Top of Input records
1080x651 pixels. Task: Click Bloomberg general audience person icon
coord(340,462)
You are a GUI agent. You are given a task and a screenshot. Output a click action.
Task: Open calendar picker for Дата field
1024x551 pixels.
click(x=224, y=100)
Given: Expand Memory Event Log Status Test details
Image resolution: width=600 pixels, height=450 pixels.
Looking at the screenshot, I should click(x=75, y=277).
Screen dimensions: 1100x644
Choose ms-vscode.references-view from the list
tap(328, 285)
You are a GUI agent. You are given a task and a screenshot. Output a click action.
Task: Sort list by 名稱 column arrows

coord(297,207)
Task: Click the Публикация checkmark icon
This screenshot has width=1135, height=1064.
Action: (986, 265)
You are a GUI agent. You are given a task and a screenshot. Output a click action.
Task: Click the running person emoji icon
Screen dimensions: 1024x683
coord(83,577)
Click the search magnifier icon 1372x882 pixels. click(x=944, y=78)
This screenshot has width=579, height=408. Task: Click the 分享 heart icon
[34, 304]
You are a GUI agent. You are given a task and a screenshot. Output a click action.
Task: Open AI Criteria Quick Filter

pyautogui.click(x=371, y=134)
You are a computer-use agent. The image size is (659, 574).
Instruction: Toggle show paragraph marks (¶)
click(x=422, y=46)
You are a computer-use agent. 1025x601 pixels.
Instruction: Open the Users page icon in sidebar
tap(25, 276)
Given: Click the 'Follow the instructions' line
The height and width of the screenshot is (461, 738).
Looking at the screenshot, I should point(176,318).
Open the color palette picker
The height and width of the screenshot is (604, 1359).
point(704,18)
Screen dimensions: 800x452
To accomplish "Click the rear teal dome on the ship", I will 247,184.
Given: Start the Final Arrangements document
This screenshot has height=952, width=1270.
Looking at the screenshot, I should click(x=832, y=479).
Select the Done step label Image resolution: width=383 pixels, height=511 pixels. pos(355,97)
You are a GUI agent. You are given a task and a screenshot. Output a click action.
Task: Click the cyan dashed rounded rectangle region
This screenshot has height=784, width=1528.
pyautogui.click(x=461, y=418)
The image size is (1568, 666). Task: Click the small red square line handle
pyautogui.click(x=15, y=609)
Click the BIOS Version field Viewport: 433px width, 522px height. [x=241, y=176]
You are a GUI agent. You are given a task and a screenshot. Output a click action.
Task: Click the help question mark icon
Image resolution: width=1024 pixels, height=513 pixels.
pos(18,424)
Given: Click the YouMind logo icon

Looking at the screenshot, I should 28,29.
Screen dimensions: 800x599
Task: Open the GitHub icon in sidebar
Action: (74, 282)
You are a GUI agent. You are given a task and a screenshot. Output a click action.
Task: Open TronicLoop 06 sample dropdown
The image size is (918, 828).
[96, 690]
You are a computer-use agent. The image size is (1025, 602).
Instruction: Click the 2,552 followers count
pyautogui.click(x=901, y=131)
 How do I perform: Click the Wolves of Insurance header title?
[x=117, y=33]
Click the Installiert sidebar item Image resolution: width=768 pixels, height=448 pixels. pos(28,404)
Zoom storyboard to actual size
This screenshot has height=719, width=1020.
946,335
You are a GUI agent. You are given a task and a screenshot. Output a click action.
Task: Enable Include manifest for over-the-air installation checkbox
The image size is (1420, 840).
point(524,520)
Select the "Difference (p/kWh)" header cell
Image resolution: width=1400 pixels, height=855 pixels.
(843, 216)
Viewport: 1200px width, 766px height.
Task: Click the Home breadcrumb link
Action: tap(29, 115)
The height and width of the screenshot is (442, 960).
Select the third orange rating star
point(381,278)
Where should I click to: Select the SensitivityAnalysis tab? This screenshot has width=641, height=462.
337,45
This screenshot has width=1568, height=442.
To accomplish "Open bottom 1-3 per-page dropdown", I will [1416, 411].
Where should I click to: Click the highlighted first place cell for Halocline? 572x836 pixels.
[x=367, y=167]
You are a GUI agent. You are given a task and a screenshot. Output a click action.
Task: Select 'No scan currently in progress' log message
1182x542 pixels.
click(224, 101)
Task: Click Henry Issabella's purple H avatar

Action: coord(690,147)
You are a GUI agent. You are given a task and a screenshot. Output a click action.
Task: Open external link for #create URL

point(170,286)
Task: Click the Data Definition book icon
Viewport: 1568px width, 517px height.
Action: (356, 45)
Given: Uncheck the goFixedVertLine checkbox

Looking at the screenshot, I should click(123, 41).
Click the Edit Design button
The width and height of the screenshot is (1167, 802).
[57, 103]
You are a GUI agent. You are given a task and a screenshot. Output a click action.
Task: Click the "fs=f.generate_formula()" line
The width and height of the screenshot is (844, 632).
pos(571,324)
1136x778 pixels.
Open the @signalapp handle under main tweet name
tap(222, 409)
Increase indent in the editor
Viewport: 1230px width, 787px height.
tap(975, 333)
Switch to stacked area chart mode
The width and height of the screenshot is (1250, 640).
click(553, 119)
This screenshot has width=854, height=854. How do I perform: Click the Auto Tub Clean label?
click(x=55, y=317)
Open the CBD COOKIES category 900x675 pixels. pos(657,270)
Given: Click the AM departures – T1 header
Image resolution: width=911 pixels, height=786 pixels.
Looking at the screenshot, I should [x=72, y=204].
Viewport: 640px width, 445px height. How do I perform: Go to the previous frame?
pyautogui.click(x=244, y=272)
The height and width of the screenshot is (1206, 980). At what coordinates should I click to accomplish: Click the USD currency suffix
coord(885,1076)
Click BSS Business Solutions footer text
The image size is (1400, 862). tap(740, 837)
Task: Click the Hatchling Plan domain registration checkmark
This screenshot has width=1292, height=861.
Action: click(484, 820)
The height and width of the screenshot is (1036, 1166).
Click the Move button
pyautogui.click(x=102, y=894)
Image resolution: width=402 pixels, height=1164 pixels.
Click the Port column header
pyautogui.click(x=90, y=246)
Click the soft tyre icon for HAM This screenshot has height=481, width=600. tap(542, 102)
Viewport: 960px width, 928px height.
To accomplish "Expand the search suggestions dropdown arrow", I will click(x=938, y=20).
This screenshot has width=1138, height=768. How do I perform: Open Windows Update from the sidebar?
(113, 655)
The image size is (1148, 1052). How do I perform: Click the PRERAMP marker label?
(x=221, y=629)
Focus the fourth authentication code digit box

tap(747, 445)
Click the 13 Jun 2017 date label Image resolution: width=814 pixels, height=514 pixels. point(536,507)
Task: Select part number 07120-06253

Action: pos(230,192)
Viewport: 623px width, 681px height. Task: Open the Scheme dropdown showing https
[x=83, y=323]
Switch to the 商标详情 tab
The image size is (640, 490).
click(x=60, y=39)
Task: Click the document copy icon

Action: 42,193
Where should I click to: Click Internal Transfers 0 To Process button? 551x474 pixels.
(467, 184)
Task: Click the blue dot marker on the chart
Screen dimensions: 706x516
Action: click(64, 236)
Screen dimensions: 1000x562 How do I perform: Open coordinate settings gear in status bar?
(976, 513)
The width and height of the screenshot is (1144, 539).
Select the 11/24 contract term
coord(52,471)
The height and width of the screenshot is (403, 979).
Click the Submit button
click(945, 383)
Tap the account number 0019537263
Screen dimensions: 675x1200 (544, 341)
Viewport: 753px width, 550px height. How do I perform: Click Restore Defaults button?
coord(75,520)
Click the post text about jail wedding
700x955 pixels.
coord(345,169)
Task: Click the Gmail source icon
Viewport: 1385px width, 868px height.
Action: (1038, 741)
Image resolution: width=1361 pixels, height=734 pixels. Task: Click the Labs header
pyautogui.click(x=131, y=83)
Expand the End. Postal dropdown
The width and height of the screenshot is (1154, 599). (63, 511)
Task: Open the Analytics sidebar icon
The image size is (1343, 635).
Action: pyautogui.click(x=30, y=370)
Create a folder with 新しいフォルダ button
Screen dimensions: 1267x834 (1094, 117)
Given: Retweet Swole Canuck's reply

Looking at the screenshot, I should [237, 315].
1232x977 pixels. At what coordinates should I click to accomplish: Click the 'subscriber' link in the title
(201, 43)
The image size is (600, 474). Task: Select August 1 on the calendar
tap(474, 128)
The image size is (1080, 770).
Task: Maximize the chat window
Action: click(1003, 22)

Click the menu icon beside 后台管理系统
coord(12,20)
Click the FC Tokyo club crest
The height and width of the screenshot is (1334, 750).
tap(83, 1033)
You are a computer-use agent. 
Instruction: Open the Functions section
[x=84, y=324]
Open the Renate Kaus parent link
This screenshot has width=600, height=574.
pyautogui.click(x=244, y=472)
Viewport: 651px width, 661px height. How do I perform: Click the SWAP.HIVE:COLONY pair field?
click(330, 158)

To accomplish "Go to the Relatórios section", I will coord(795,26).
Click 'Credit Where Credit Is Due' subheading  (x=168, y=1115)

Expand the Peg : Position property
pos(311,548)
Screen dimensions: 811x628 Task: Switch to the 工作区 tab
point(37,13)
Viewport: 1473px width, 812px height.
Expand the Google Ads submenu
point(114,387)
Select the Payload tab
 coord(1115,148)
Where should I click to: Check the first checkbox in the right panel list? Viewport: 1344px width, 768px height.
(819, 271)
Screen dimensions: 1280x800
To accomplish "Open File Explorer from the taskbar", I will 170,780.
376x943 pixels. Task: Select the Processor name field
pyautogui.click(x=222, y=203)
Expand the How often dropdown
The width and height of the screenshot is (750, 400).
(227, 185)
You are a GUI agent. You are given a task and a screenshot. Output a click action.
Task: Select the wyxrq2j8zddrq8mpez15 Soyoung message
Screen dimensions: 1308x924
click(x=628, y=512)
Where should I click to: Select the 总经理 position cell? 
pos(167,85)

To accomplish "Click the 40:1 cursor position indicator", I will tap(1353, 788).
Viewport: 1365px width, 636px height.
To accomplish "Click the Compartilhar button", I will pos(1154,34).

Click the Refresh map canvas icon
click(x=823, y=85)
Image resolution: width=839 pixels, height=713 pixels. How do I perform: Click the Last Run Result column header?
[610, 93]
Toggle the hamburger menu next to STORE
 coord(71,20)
Bottom of Input records
** Task instructions **
Copy every line from the data that includes the string "computer".

** Result for this task **
You are a computer-use agent. The image size is (659, 574).
You are a computer-use agent. 1025x601 pixels.
You are a computer-use agent. The image size is (1025, 602).
You are a computer-use agent. 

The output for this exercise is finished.